Acute-on-chronic liver failure in primary biliary cholangitis by exacerbation of autoimmune hepatitis features.

We herein describe an autopsy case of acute-on-chronic liver failure (ACLF) in a patient with primary biliary cholangitis (PBC) that was triggered by an exacerbation of autoimmune hepatitis (AIH)-related features. A 62-year-old woman was diagnosed as having PBC 12 years prior and had been maintained on ursodeoxycholic acid. She presented with fatigue, and was found to have acute exacerbation of liver injury. Her liver function rapidly deteriorated. Upon transfer to our hospital, she exhibited marked hyperbilirubinemia, severe coagulopathy, and ascites, which fulfilled the ACLF diagnostic criteria of the Asian Pacific association for the study of the liver (APASL). Despite intensive treatment including plasma exchange, she died on day 15 of hospitalization.
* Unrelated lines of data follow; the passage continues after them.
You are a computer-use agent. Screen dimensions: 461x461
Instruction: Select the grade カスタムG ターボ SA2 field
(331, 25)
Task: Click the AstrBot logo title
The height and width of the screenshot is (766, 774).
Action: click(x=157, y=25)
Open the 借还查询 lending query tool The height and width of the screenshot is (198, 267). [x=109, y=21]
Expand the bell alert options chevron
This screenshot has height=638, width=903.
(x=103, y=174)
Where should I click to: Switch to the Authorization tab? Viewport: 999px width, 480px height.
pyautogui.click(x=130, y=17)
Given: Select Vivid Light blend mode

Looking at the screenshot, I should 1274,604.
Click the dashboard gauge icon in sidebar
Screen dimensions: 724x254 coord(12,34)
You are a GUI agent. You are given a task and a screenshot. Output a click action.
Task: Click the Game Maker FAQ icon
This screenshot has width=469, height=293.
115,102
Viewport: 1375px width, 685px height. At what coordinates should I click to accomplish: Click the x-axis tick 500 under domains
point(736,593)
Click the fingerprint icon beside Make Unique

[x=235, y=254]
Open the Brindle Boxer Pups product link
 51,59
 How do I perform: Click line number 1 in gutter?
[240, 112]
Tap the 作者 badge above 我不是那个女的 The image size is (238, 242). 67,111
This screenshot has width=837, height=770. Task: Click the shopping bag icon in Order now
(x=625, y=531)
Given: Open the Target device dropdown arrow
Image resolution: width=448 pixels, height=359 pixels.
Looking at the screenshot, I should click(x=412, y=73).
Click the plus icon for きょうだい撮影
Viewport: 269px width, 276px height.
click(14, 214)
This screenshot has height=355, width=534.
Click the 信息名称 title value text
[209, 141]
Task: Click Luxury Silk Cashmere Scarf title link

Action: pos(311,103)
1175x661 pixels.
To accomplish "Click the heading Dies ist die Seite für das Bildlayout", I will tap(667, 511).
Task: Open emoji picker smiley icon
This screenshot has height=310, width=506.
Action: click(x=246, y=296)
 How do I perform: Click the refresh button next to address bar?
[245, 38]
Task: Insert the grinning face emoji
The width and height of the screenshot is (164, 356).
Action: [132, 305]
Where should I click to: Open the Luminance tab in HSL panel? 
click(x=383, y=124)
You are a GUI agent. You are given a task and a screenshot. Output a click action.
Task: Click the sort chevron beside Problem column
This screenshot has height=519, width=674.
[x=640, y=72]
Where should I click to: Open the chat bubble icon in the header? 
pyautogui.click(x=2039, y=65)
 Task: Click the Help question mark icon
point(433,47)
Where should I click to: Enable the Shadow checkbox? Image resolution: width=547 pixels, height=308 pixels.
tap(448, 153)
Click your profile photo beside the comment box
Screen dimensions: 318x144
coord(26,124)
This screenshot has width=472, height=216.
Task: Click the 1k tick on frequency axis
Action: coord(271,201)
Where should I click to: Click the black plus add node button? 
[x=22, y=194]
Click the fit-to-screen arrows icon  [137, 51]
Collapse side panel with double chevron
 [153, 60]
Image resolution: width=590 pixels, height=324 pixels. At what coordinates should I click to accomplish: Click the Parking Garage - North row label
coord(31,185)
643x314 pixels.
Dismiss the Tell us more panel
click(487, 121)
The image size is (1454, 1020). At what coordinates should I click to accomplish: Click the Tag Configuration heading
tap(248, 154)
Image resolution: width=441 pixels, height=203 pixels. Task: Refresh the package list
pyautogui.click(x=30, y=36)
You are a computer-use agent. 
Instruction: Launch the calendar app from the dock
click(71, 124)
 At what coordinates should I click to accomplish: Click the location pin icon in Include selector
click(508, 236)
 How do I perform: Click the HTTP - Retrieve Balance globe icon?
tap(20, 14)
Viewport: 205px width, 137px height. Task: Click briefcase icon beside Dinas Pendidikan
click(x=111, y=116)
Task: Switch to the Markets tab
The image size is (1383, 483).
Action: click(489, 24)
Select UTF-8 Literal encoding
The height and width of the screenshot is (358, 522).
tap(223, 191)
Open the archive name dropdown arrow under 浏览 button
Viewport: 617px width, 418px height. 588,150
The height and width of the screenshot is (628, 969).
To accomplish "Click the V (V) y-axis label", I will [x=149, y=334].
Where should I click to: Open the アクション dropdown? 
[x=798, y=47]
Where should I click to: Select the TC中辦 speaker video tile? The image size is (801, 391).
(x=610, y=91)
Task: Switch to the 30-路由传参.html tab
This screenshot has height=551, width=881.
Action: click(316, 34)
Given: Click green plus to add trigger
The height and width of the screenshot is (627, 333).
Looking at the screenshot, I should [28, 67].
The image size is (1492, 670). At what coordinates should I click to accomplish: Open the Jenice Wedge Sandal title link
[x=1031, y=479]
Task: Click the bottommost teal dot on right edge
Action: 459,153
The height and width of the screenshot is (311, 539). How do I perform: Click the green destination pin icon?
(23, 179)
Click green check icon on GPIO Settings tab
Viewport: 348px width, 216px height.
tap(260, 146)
Autopsy revealed advanced hepatic fibrosis with lobular distortion, chronic non-suppurative destructive cholangitis, and loss of interlobular bile ducts, which were characteristic of PBC, along with centrilobular hepatic necrosis, bridging necrosis, bile ductular proliferation, and bile plugs that were suggestive of submassive hepatic necrosis. Interface hepatitis with plasma cell infiltration was also evident. These results indicated an overlap between chronic PBC and AIH exacerbation, leading to ACLF. Our findings highlight the importance of recognizing overlap features in autoimmune liver diseases for more timely interventions and better outcomes in these complex cases.